(TASK STATEMENT) In the records below, some lines contain the word "computer". Copy each of them.

(SUPPLIED INFORMATION)
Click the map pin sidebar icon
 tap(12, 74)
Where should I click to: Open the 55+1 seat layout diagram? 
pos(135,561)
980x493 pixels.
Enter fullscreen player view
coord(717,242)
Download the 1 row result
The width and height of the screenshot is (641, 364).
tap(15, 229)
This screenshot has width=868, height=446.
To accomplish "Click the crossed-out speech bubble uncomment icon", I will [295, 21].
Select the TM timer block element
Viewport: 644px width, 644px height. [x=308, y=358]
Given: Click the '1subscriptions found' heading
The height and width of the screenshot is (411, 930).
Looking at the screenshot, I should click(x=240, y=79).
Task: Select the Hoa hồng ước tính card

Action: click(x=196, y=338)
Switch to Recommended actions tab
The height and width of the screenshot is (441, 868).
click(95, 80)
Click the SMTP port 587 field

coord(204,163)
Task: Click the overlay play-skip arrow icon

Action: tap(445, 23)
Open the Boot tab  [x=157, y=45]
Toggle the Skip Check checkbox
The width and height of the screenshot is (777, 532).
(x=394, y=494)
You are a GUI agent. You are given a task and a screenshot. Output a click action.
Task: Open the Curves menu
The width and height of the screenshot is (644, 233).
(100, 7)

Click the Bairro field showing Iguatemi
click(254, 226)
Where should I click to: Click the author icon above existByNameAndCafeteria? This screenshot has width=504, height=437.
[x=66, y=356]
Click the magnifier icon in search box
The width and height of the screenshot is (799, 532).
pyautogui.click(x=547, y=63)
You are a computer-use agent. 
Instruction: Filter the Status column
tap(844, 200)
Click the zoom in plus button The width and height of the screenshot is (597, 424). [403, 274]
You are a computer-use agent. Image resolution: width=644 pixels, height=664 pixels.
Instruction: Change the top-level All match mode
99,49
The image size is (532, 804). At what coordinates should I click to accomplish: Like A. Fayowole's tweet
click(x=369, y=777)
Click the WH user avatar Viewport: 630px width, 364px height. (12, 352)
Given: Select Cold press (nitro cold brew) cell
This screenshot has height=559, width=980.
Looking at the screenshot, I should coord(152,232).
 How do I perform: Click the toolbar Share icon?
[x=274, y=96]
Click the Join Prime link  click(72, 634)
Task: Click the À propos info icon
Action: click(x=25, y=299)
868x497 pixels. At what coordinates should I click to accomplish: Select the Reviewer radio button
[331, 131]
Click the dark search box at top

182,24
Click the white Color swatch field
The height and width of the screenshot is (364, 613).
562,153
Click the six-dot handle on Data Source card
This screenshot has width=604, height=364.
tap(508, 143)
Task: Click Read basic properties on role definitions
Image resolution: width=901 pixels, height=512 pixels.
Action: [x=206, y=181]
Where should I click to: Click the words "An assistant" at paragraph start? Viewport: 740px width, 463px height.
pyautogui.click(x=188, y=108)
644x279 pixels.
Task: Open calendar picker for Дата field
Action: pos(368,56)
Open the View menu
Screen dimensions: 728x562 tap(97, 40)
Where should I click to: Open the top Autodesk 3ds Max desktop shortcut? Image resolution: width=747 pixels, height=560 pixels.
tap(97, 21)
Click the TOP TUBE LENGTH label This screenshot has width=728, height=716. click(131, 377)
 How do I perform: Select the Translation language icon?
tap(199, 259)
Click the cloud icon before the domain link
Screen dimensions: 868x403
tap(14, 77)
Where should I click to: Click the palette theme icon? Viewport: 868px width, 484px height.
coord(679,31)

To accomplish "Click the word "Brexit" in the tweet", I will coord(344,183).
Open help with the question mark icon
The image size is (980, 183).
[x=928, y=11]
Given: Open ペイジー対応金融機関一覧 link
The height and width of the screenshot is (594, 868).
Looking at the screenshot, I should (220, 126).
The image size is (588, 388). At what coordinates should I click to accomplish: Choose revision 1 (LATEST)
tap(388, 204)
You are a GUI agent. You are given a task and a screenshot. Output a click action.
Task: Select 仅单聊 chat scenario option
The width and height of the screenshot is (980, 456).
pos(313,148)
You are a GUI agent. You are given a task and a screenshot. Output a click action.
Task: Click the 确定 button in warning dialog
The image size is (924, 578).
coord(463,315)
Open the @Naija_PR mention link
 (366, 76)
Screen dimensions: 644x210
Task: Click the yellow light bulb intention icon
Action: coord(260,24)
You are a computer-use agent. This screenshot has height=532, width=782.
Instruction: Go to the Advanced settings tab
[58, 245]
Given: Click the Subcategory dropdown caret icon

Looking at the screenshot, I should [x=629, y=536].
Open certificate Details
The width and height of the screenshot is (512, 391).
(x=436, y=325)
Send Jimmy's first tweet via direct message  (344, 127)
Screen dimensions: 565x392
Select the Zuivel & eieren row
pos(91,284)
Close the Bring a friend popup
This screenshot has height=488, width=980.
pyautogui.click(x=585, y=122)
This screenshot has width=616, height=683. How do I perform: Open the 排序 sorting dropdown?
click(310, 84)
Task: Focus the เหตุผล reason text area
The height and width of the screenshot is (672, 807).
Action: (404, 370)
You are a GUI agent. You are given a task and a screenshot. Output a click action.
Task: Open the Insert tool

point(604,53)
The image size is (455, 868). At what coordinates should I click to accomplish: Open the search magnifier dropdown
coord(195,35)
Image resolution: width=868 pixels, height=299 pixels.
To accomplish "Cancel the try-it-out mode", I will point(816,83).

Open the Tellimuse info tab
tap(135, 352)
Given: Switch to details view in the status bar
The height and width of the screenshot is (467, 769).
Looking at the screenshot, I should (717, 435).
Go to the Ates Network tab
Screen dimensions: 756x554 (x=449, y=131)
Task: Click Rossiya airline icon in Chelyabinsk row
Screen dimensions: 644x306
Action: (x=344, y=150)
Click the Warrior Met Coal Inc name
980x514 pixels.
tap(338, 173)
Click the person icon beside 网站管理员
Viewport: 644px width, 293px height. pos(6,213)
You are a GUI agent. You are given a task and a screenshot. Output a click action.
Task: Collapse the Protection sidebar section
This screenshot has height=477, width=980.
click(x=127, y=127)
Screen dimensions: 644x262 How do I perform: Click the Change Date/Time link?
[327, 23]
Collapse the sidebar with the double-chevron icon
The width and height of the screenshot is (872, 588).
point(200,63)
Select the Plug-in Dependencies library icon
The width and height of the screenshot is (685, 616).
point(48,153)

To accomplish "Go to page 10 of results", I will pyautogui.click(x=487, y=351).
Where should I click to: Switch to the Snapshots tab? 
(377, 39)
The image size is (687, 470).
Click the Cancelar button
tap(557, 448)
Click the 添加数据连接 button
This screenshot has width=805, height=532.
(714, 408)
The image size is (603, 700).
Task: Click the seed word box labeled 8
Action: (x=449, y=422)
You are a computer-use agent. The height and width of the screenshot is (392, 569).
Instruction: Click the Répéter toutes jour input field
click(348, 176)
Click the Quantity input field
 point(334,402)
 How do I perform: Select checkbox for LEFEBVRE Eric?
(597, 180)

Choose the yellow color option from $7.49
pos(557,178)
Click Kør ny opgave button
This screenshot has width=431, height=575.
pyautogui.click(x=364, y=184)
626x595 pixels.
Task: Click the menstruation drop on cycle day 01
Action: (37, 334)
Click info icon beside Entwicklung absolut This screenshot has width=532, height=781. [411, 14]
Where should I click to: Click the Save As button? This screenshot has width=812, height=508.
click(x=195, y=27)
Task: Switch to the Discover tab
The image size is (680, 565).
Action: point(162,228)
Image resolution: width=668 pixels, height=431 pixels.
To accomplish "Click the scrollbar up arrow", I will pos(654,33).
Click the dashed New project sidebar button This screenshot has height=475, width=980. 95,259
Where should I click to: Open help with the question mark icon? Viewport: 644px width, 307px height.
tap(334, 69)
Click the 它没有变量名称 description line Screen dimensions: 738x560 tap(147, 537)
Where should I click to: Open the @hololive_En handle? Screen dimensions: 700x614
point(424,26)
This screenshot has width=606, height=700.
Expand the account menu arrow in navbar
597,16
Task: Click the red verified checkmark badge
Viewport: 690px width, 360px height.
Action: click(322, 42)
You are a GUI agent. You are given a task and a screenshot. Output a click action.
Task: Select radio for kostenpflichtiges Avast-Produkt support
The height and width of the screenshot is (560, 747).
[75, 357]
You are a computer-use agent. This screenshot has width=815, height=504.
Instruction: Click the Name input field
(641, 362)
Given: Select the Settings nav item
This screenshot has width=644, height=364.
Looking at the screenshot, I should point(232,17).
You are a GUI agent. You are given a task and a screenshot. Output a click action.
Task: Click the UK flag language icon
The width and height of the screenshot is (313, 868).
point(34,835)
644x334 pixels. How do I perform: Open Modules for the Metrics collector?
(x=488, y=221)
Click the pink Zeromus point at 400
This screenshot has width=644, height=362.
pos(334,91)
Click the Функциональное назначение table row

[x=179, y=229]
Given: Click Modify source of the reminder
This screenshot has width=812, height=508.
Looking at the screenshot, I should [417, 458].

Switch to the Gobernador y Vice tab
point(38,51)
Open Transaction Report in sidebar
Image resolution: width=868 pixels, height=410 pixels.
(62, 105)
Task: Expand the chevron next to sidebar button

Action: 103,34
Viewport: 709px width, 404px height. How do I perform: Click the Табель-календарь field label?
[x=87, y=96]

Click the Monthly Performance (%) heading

(OUTPUT FOR THIS EXERCISE)
You are a computer-use agent. 
You are a computer-use agent. Image resolution: width=644 pixels, height=664 pixels.
You are a computer-use agent. This screenshot has height=532, width=782.
You are a computer-use agent. The height and width of the screenshot is (392, 569).
You are a computer-use agent. This screenshot has width=815, height=504.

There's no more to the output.